In general, I would prefer the concept patient-reported outcomes (PROMs) rather than self-reported. You will find this in many publications.
Moreover, you use both physician-reported and health personnel-reported data. You refer to DAS28 as “The most common physician-reported measure”. As far as I can see, it was a nurse that collected the clinical data in your study. Maybe you could use one term throughout the manuscript to avoid confusion?
In line 132 you state that “One study found higher prevalence of RA in women than men”. The gender difference in prevalence of RA is well-documented in many studies. I suppose that this is not your point here?
Study design: The setting for the study is not reported. I assume that it was a rheumatology specialist department?
Ethical considerations: How were the patients informed? Oral and/or written information?
Minor comment: The in text citations do not consequently follow the required reference style (3 Authors et al....)
Inclusion criteria: Could the patients consent to participate in the main study and decline participation in your study, or did they consent to participate in both studies at the same time?
Assessments: Does the FSS have a defined cut-off for severe fatigue?
Do you know if the psychometric properties of the instruments have been tested in Norwegian populations?
Lines 196-198: You refer to DAS28 as physician-reported data. To my knowledge DAS28 also includes Patient Global Assessment of Health (PGA), see for example https://www.nras.org.uk/the-das28-score. Did you include that?
Your second aim was to identify possible predictors for change in fatigue. Did you have any hypotheses that guided your selection of possible predictors?
In the abstract (lines 35-36) you state that you performed bivariate and multivariate regression analyses. In line 205 in the Methods section you state that you have used “Linear mixed effect analyses to identify associations between change in fatigue level and clinical variables, such as…” I suggest that you reformulate this sentence to “…analyses were used to identify possible predictors of…” to make clear that these analyses are related to your second aim. Moreover, I suggest that you use predictors when you refer to the results of these analyses in the Discussion.
The results are sufficiently reported in tables and text and are consistent with other studies of fatigue in patients with RA.
In line 239, you write that you "did not observe any effect of DAS28 on fatigue". I guess you mean that DAS28 was not a significant predictor of fatigue, i.e. change in fatigue was not explained by disease activity?
You might also have a look at a study by Olsen, C. et al Arthritis Care an Research 2016, which is related study With similar results in Norwegian RA patients.
Discussion, line 268: I do not think that “Patient reported versus reports by health professionals” is a subheading that covers the content written below. Neither is it related to the aims of the study. I suggest deleting this subheading and rather using the two aims as subheadings. Moreover, I miss a description of the strengths of the study.
Line 299: I do not think that the reference to a study of fibromyalgia patients is relevant here as your study focus on patients who commence biologic therapy.
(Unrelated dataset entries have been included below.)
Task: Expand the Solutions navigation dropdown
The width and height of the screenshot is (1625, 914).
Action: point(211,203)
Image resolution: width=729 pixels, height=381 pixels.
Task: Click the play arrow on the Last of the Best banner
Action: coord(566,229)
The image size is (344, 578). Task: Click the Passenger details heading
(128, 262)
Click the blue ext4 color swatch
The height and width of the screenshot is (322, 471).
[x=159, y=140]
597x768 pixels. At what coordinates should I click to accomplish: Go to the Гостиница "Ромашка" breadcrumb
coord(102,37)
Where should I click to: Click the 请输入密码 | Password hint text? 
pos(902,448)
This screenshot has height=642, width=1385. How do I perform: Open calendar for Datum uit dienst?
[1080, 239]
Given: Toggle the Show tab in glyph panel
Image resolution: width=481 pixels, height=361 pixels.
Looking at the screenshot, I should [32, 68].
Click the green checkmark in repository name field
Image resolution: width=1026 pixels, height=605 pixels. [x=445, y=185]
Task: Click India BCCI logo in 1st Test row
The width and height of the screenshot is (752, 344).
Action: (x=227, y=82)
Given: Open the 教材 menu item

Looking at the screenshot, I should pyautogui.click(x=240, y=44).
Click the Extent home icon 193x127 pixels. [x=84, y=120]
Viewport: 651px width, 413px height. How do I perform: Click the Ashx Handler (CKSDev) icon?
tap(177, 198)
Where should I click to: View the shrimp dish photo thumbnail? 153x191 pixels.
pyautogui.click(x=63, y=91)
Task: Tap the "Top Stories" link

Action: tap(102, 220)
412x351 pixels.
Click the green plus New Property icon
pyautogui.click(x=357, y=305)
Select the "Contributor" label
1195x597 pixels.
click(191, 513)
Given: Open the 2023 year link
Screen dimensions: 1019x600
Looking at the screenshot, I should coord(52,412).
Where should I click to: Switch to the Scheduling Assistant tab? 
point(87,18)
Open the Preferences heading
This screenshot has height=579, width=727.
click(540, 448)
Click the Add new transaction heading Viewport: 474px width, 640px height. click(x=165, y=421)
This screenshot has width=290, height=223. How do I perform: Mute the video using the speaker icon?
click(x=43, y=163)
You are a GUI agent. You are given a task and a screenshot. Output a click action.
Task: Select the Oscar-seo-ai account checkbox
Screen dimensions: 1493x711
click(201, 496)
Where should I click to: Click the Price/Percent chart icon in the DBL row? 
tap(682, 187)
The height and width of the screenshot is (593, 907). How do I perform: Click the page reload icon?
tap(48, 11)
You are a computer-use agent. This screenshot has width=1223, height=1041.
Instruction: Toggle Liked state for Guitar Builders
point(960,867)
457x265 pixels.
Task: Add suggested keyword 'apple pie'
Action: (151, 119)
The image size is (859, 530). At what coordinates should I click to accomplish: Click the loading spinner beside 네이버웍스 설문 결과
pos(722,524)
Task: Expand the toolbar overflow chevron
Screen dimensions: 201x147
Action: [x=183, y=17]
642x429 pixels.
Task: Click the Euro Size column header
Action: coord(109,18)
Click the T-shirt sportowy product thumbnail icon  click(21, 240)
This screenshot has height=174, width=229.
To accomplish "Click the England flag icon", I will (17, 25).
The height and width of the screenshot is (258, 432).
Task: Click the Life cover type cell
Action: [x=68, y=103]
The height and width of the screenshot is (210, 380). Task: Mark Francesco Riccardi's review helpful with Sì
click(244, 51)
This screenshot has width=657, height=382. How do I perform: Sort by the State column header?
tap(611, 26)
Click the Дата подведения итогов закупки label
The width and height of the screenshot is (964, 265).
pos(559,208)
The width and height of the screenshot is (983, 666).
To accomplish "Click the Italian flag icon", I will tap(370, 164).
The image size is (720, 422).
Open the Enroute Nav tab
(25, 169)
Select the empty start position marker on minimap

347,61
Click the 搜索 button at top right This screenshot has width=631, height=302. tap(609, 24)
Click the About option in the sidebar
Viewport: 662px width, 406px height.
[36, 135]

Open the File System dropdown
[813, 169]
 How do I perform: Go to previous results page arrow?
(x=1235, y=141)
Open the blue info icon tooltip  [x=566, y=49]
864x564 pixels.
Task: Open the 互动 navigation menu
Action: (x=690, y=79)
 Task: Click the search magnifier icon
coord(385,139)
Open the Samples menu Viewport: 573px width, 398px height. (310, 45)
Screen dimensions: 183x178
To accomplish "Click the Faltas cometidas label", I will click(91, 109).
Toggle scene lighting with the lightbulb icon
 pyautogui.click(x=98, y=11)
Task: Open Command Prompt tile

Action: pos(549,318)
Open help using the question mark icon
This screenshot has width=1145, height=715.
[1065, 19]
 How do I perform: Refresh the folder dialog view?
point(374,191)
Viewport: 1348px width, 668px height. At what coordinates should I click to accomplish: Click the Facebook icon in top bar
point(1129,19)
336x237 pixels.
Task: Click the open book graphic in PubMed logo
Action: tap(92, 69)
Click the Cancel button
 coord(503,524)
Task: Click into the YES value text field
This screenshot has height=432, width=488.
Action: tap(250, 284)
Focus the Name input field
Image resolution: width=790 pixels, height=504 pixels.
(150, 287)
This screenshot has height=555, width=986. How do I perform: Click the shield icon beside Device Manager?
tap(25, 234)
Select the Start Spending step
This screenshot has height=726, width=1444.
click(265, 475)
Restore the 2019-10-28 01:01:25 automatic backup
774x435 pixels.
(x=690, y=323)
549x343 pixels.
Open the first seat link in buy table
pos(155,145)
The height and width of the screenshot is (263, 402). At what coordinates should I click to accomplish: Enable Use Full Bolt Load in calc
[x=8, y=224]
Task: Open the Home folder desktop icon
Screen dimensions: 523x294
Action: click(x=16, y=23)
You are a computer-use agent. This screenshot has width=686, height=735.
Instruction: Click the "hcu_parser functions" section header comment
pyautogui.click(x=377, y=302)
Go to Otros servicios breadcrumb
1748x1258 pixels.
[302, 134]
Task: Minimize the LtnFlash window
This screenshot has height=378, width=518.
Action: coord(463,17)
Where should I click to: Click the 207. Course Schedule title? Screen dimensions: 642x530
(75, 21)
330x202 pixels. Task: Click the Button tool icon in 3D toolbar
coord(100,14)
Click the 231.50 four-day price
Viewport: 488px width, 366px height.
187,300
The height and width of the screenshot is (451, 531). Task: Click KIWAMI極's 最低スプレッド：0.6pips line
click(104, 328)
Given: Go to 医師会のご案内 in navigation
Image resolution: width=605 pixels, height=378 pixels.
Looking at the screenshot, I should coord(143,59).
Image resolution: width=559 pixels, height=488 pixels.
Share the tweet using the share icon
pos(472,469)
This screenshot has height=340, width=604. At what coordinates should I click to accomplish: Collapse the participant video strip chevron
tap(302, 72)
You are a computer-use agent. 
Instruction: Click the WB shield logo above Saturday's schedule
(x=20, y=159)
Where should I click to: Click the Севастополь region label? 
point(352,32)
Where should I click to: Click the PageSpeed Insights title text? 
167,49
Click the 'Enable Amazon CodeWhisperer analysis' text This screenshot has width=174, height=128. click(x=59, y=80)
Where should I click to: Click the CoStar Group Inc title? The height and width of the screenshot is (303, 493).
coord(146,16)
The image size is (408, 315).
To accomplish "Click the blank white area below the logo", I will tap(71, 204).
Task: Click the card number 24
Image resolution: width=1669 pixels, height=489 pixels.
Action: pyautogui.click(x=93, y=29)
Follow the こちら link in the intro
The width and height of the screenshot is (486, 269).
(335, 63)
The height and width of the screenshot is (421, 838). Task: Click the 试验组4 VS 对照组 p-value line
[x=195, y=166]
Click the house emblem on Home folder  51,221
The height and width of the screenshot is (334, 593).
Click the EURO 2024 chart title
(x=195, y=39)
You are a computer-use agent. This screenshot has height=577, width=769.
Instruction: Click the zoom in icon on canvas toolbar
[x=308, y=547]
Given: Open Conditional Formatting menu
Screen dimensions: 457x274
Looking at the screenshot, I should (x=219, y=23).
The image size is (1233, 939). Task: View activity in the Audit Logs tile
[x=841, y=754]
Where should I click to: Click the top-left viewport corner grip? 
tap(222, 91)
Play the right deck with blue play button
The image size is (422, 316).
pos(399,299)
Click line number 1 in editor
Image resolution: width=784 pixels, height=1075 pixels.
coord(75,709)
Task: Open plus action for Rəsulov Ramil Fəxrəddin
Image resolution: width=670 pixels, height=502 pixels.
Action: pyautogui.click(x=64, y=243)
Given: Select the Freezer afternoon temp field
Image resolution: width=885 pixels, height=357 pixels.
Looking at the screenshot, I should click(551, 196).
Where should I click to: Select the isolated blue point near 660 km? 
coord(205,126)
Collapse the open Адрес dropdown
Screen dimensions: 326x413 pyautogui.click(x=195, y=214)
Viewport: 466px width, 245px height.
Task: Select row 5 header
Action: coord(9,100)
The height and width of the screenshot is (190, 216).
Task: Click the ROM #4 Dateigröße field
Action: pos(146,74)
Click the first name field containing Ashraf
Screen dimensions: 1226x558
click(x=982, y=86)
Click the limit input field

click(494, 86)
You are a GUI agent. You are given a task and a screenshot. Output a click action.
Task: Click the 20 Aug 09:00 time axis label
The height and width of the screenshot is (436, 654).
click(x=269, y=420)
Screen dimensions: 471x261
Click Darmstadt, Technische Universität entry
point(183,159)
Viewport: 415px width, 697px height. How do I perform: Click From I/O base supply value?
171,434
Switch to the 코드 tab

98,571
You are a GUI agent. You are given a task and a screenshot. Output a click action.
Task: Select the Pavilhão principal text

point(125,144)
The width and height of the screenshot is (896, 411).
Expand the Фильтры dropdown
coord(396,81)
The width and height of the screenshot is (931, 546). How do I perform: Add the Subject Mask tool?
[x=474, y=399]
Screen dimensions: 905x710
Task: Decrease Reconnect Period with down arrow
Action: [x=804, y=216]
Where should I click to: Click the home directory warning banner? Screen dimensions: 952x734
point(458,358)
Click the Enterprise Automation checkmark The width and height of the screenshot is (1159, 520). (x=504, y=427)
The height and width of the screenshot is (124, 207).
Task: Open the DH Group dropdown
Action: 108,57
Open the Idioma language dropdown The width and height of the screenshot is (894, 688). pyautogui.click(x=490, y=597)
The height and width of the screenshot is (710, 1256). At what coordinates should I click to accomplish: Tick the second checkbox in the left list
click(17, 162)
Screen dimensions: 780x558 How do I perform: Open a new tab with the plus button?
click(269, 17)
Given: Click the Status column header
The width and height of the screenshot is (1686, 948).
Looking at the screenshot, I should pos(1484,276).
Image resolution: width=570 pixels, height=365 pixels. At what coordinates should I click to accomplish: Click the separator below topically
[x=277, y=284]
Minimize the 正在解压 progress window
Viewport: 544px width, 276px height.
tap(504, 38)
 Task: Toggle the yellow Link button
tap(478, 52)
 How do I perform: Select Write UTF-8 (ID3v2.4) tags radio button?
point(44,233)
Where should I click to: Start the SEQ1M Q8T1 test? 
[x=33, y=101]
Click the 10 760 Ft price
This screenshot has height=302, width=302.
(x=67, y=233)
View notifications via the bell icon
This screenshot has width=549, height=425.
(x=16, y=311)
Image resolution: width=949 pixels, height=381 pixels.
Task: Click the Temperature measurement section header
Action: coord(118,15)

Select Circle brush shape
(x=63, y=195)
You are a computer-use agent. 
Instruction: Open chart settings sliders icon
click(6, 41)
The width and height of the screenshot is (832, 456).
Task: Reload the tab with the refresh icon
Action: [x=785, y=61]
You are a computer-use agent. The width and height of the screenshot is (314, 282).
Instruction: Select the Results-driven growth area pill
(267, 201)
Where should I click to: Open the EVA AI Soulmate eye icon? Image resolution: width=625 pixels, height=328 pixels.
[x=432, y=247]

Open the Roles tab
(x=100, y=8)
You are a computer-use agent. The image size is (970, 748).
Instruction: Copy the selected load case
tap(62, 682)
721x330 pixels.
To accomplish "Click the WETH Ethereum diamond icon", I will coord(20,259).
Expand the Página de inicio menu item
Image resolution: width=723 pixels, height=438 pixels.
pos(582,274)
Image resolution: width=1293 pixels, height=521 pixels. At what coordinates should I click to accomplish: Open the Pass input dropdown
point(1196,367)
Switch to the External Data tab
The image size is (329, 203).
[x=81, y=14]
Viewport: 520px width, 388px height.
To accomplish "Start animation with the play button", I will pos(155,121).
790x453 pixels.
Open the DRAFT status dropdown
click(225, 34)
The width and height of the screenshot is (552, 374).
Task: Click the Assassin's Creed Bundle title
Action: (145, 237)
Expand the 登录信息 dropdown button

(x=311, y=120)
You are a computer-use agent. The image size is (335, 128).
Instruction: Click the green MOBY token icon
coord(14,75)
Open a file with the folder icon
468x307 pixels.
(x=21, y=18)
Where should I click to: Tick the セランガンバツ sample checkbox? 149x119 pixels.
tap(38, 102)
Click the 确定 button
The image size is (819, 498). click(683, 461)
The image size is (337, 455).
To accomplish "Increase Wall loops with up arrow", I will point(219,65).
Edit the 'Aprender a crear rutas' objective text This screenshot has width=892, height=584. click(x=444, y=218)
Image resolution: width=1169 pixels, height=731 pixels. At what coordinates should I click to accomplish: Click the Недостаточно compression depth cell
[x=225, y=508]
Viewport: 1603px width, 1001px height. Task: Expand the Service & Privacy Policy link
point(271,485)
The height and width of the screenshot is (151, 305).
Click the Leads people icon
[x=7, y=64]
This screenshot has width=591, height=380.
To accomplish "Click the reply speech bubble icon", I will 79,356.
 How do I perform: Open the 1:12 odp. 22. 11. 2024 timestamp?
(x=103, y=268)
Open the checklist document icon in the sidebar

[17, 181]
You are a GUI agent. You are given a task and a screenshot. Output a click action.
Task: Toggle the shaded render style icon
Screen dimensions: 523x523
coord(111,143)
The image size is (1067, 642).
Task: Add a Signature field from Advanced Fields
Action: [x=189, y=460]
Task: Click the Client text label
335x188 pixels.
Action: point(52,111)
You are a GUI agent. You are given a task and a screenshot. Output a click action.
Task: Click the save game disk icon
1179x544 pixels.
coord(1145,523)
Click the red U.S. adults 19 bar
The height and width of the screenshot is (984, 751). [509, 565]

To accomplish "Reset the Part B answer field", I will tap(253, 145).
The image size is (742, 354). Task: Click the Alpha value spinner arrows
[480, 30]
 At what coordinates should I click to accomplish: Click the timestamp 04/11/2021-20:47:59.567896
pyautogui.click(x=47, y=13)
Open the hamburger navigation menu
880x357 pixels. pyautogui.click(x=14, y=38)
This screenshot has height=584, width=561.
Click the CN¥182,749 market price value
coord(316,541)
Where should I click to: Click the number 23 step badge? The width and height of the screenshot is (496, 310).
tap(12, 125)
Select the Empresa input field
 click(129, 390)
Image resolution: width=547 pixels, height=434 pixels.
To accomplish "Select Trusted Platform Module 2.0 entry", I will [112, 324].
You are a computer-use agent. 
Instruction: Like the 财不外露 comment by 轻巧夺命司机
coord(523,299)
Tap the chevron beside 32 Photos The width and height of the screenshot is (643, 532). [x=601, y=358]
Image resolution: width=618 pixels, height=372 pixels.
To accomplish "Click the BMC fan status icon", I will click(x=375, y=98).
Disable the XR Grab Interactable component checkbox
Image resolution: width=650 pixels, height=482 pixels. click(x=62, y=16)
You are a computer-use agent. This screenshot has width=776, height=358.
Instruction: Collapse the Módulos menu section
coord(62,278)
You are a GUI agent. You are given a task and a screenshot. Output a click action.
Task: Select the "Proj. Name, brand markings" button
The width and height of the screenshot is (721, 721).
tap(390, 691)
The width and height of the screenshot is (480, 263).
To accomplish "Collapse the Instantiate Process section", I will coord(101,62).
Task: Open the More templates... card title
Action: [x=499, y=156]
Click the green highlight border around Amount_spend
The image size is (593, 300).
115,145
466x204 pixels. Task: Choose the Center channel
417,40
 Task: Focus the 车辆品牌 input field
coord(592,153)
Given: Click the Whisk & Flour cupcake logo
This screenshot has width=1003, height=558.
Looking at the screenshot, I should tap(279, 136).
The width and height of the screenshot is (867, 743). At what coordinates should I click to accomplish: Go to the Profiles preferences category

Line 315: The sentence “… as the Norwegian population is rather homogeneous” could be supported by a reference, for example to studies of other RA populations in Norway. I am not sure if the population in general is rather homogeneous.
In the last paragraph, you might as well refer to the study of a group cognitive behavioural therapy program for fatigue by Hewlett et al 2011 and a Norwegian mindfulness-based programme by Zangi et al 2012.